Não consigo lembrar nada. Exceto pela solução que encontrei para encher o boxe de água. Talvez eu morra, mas pelo menos será a morte de um herói. Futuras gerações irão me agradecer ao flutuarem em seus boxes selados de silicone.
Ai!Algo está apertando o alto da minha cabeça.
Olho para cima. O ventilador! Tinha me esquecido completamente dele. Ele não é muito grande, mas é melhor do que nada. Se eu conseguir tirar a grade, talvez possa escapar pelo buraco e ir até o telhado. Com os dedos, procuro a borda da grade e puxo. Ela sai com facilidade. Estendo a mão para a esquadria, seguro o ventilador e balanço para frente e para trás. Ele cede um pouquinho e começo a dar tudo de mim.
Por fim, os parafusos que o prendem começam a se soltar. Empurro os braços e a cabeça para dentro do duto, chutando feito louco para ter impulso necessário e subir.
A abertura é menor do que eu imaginei. Solto todo o ar dos pulmões para diminuir a circunferência do peito e caber na passagem ― não que houvesse muito ar dentro deles, mas parece que a manobra funciona.
Finalmente consigo passar!
Estou deitado sobre a bateria de energia solar no teto de nossa casa. As fibras de vidro pinicam minha pele, mas não me queixo. Assim está muito melhor do que antes. Olho para o buraco de onde saí. Parece um daqueles buracos de pesca que os esquimós cortam no gelo. Mas não há peixes, apenas o meu pato de borracha. Estendo a mão e o pego. Estamos nisso juntos. Não posso simplesmente abandoná-lo.
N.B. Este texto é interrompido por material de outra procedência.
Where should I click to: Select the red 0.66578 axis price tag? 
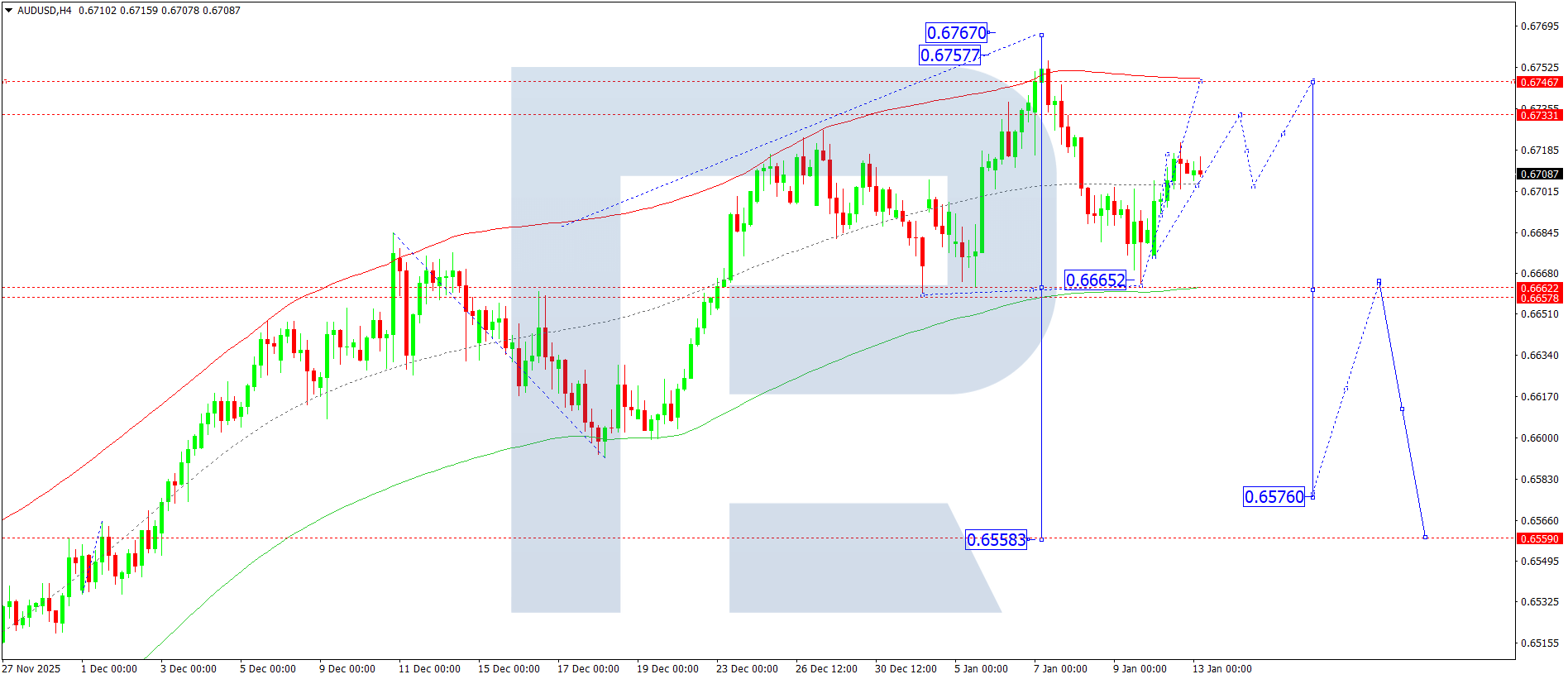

Depois de recuperar o fôlego, olho ao meu redor. Sei que há um alçapão no teto da cozinha, só preciso encontrá-lo, descer na cozinha e me esgueirar pelo corredor até o meu quarto. Lá, poderei vestir o pijama e ir para a cama. Assim, escapo de dar um monte de explicações chatas. E se realmente tiver sorte, Jen vai levar a culpa.
Tenho que andar depressa. Começo a me arrastar pela viga do telhado na direção da cozinha. Levo o pato numa das mãos e uso a outra para sentir o caminho.
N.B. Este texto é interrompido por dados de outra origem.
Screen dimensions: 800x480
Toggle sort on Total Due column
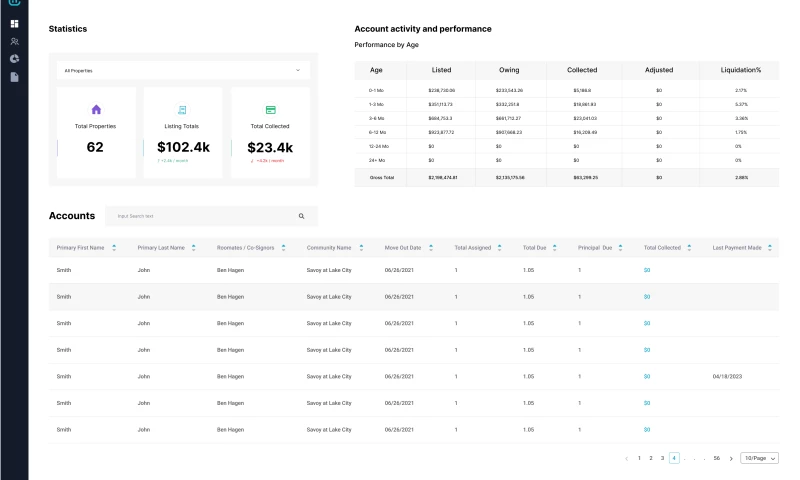click(x=553, y=247)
De repente, sinto uma dor água do dedão. Puxo a mão para trás depressa e quase perco o equilíbrio. Jogo o pato para longe para poder agarrar a vigia com a outra mão.Verifico o dedão. Uma lasca enorme está espetada nele. Tiro-a com os dentes. Aii! Sacudo a mãos algumas vezes e procuro o pato. Ele foi parar bem no meio de uma área cheira de baterias de energia solar sem sustentação. Fico tentado a deixá-lo ali, mas não seria correto. Ele ficou comigo o tempo todo. Não posso abandoná-lo agora.
Estendo a mão, mas ele está muito longe. Vou ter de me arrastar até ele. Sei que não se deve pisar em partes do teto que não tenham sustentação, mas acho que não vai haver problema. Sou leve e não tenho roupa nenhuma no corpo, o que me deixaria mais pesado.
Subo com cuidado nas baterias e começo a me mover lentamente para o centro. Mais um metro e chego lá. Pego o pato e o trago para perto o meu rosto.
― Só você e eu ― digo.
O pato solta um grunhido. Isto é estranho. Não sabia que patos de borracha falavam.
Ai, ai... O grunhido não vem do pato, vem de algum lugar debaixo do meu corpo. O teto está cedendo. Tento agarrar-me à viga do telhado, mas não a alcanço. O teto começa a cair.
Só sei que logo depois estou deitado de pernas abertas no meio da mesa de jantar: minha queda foi causada pela quebra de uma bateria de energia.
Assim que a poeira de gesso do teto assenta, vejo Sr. e a Sra. Bainbrigde e meus pais olhando para mim.Jen está parada ao lado de papai, a toalha de banho dobrada sobre o ombro. Ela está de costas para mim e tão ocupada se queixando para ele que parece nem notar o que aconteceu.
― ...eu já pedi milhões de vezes, mas ele simplesmente não sai... ― ela está dizendo.
― Ah, meu Deus ― diz mamãe.
― Ah, meu santo ― diz a Sra. Bainbrigde. Pela primeira vez na vida, o Sr Bainbrigde está sem fala.
― Ah, não! ― diz meu pai, balançando a cabeça. ― Não, não!
― Ah, sim ― retruca Jen. ― E digo mais uma coisa...
Papai acena em minha direção. Jen pára, vira-se e olha.
Cubro-me com o pato de borracha, jogo as pernas para a beirada da mesa e me levanto.
― Com licença ― digo. ― Eu estava procurando a cozinha.
Ninguém fala nada. Ficam todos simplesmente me encarando, os rostos e as roupas brancos de pó de gesso. Dirijo-me para a porta o mais depressa que posso. Quando estou prestes a sair da sala, viro-me para Jen. Ela ainda está parada ali, os olhos arregalados.
― E então, o que você está esperando? ― pergunto. ― O chuveiro está livre!